PROBLEM DETAILS: Please write out exactly the lines of the data below from the line holding "Where should I" through the line holding "Task: Click inside", and leave out the rest.

━━━━━ DATASET RECORDS

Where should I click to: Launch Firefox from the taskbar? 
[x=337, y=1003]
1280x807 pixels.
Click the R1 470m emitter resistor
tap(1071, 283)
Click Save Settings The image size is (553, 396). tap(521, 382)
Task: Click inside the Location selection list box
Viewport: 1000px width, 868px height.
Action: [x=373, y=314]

━━━━━━━━━━
━━━━━ DATASET RECORDS

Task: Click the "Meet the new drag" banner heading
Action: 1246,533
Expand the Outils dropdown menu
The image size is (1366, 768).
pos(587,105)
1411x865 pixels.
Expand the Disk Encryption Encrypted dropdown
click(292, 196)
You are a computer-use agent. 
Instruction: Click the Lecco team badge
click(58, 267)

━━━━━━━━━━

TASK SOLUTION:
Where should I click to: Launch Firefox from the taskbar? 
[x=337, y=1003]
1280x807 pixels.
Click the R1 470m emitter resistor
tap(1071, 283)
Click Save Settings The image size is (553, 396). tap(521, 382)
Task: Click inside the Location selection list box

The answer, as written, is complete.